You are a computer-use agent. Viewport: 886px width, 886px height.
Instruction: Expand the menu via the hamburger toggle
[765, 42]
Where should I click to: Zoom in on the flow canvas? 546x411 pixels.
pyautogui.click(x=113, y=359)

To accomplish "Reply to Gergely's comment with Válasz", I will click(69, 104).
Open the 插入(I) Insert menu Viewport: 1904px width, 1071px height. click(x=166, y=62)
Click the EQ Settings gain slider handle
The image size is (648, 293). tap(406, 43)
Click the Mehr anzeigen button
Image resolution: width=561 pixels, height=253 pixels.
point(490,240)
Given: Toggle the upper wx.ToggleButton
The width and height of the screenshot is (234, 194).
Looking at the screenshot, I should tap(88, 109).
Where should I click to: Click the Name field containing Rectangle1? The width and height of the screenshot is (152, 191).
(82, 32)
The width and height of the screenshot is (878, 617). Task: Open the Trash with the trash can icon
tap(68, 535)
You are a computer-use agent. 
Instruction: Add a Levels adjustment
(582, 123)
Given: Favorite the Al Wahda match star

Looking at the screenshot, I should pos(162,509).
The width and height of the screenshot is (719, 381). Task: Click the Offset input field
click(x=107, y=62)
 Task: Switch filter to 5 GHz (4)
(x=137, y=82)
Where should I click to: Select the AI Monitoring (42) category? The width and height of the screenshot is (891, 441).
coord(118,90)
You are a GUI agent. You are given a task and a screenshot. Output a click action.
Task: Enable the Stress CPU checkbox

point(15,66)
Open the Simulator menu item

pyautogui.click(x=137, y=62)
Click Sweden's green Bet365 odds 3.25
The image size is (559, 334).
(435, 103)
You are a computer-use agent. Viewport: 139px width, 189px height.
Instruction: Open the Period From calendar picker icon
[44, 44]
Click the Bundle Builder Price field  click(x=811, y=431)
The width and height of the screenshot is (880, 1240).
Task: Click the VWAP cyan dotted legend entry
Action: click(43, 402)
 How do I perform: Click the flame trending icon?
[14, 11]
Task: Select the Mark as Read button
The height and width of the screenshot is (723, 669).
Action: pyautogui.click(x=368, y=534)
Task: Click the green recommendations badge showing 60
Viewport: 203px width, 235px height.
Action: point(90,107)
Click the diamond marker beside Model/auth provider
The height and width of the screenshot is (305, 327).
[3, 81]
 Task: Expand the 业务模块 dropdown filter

_Job_
Swap each "Viewport" in the data above for "Window", and write out the data again with nothing else changed.

_Answer in full_
You are a computer-use agent. Window: 886px width, 886px height.
Instruction: Expand the menu via the hamburger toggle
[765, 42]
Where should I click to: Zoom in on the flow canvas? 546x411 pixels.
pyautogui.click(x=113, y=359)

To accomplish "Reply to Gergely's comment with Válasz", I will click(69, 104).
Open the 插入(I) Insert menu Window: 1904px width, 1071px height. click(x=166, y=62)
Click the EQ Settings gain slider handle
The image size is (648, 293). tap(406, 43)
Click the Mehr anzeigen button
Image resolution: width=561 pixels, height=253 pixels.
point(490,240)
Given: Toggle the upper wx.ToggleButton
The width and height of the screenshot is (234, 194).
Looking at the screenshot, I should tap(88, 109).
Where should I click to: Click the Name field containing Rectangle1? The width and height of the screenshot is (152, 191).
(82, 32)
The width and height of the screenshot is (878, 617). Task: Open the Trash with the trash can icon
tap(68, 535)
You are a computer-use agent. 
Instruction: Add a Levels adjustment
(582, 123)
Given: Favorite the Al Wahda match star

Looking at the screenshot, I should pos(162,509).
The width and height of the screenshot is (719, 381). Task: Click the Offset input field
click(x=107, y=62)
 Task: Switch filter to 5 GHz (4)
(x=137, y=82)
Where should I click to: Select the AI Monitoring (42) category? The width and height of the screenshot is (891, 441).
coord(118,90)
You are a GUI agent. You are given a task and a screenshot. Output a click action.
Task: Enable the Stress CPU checkbox

point(15,66)
Open the Simulator menu item

pyautogui.click(x=137, y=62)
Click Sweden's green Bet365 odds 3.25
The image size is (559, 334).
(435, 103)
You are a computer-use agent. Window: 139px width, 189px height.
Instruction: Open the Period From calendar picker icon
[44, 44]
Click the Bundle Builder Price field  click(x=811, y=431)
The width and height of the screenshot is (880, 1240).
Task: Click the VWAP cyan dotted legend entry
Action: click(43, 402)
 How do I perform: Click the flame trending icon?
[14, 11]
Task: Select the Mark as Read button
The height and width of the screenshot is (723, 669).
Action: pyautogui.click(x=368, y=534)
Task: Click the green recommendations badge showing 60
Window: 203px width, 235px height.
Action: point(90,107)
Click the diamond marker beside Model/auth provider
The height and width of the screenshot is (305, 327).
[3, 81]
 Task: Expand the 业务模块 dropdown filter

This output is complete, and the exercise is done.